Evidence for microbial-induced transformation of acrylonitrile-butadiene-styrene (ABS) and styrene-acrylonitrile (SAN) polymer blend by plastic-degrading bacteria

Abstract

Poly(acrylonitrile-butadiene-styrene) (ABS) and styrene-acrylonitrile (SAN) are extensively used in cosmetic and industrial packaging due to their mechanical strength and durability. However, their intrinsic resistance to microbial and enzymatic attack underlies their long-term environmental persistence. To date, there is limited experimental evidence regarding the microbial transformation of ABS/SAN polymers. Here, we investigated whether four previously reported polyethylene-degrading bacterial strains—Comamonas sp., Delftia sp., Stenotrophomonas sp. and Alcaligenes sp.—can grow on an ABS/SAN blend and induce measurable physicochemical modifications. Each strain was incubated for 90 days in a minimal medium containing ABS/SAN as the sole added carbon and energy source. Bacterial growth, viability and polymer modification were assessed by fluorescence microscopy, gravimetric analysis and attenuated total reflectance Fourier-transform infrared spectroscopy (ATR-FTIR). All strains sustained active growth and remained viable throughout incubation. Stenotrophomonas sp. and Delftia sp. exhibited the strongest responses, with approximately 6-fold and 2.5-fold increases in viable cell counts and corresponding mass losses of 2.20% and 1.27%, respectively. ATR-FTIR profiles revealed strain-specific chemical changes on the polymer surface, including reductions in nitrile and carbonyl content consistent with partial oxidation and assimilation of ABS/SAN fragments.
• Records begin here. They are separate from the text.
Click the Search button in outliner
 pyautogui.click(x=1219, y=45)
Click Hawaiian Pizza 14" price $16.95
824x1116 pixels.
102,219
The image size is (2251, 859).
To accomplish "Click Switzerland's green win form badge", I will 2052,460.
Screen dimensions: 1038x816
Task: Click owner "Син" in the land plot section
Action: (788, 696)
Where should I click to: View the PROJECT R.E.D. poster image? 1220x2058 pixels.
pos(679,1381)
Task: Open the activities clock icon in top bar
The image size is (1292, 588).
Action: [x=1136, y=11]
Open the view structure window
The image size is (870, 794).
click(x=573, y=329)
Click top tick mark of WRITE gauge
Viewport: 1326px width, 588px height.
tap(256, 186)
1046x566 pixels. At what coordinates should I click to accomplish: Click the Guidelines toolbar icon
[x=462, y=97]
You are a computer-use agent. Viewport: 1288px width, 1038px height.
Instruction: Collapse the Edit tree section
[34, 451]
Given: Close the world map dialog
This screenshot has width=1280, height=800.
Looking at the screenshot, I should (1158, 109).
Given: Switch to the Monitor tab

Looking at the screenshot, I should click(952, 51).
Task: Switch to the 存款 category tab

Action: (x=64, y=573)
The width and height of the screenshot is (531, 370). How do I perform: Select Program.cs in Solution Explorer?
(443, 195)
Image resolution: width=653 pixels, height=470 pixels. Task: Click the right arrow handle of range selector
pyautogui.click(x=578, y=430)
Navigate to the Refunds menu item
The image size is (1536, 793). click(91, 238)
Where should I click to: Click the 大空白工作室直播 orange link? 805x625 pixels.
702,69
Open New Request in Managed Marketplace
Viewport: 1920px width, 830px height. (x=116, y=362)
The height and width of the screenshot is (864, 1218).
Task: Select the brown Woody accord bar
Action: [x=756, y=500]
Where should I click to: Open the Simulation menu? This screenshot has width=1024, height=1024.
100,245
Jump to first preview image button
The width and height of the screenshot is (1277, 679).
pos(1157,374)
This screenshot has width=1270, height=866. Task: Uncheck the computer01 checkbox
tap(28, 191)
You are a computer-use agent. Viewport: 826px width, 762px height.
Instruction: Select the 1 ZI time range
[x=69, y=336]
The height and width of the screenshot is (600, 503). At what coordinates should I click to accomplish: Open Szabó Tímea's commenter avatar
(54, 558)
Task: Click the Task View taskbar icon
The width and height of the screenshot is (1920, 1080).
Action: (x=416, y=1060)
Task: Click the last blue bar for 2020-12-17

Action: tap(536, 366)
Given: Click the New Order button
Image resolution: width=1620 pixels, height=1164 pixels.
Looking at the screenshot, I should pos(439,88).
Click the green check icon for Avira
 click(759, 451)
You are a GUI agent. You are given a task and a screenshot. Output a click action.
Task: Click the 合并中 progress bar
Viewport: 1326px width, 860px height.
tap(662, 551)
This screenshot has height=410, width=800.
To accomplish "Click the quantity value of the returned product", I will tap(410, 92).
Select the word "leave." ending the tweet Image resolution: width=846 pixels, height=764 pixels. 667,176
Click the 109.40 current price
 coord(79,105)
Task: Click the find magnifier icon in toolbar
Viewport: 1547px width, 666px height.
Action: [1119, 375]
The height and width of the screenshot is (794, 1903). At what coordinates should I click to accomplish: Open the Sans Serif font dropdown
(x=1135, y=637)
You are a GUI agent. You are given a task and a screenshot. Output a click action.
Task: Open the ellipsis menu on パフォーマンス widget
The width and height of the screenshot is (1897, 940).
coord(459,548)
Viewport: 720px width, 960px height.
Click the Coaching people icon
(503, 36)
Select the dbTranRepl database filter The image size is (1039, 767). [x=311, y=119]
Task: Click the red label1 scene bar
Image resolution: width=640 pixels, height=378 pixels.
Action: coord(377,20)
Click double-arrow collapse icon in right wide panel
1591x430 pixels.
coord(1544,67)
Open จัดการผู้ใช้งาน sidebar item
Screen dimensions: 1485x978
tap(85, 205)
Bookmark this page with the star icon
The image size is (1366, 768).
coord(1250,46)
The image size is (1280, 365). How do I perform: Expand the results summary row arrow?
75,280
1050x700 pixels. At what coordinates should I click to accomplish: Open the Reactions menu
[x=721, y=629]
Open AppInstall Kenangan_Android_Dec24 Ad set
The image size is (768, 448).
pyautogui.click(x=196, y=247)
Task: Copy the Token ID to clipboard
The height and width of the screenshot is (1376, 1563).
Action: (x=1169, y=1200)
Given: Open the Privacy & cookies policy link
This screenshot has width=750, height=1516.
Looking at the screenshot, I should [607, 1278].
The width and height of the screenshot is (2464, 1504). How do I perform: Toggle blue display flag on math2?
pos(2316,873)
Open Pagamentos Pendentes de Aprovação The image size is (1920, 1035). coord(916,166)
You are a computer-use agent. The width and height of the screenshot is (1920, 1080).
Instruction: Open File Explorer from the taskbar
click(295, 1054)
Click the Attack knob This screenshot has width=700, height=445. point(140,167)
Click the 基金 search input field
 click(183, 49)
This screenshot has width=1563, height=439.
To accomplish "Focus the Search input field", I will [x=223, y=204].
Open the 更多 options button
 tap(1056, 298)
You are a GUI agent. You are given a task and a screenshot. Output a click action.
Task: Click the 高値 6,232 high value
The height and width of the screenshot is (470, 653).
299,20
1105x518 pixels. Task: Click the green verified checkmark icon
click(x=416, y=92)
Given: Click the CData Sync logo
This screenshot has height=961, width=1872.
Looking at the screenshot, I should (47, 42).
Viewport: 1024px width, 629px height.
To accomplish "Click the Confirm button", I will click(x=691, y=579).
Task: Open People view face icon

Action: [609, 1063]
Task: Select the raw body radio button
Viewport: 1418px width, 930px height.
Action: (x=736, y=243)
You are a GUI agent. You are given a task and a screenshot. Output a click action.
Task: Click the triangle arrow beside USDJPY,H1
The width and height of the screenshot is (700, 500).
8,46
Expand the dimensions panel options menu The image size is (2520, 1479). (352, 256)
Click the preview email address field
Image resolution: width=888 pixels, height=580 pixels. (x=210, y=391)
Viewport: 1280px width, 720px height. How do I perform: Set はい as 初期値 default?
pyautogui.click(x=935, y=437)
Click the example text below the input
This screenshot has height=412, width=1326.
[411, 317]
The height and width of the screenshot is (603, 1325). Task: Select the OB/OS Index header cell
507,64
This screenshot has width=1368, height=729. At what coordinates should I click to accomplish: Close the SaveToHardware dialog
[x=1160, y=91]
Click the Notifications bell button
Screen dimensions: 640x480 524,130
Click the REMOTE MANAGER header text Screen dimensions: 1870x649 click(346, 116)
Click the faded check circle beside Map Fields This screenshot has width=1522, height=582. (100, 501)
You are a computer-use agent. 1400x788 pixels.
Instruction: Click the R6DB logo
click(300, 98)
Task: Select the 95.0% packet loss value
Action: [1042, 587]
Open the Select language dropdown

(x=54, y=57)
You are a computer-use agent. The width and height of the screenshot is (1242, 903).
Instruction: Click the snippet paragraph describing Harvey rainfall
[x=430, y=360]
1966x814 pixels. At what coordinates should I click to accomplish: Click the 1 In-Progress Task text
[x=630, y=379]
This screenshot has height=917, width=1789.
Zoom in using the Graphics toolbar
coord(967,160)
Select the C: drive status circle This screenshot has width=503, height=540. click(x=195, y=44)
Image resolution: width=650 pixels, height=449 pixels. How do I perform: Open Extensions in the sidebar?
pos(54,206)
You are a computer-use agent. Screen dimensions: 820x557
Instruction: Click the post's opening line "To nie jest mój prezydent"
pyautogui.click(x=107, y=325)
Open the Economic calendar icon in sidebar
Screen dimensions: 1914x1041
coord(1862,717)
Comparative genomic analysis further identified genes encoding putative catabolic functions that may facilitate polymer transformation, such as nitrilases, amidases, phenylacetate and aromatic compound degradation pathways, redox-active enzymes and efflux transporters. Together, these findings provide a novel experimental evidence that select bacterial strains can interact with and induce measurable modifications in ABS/SAN polymer blend, highlighting new perspectives for the biological degradation of recalcitrant synthetic plastics.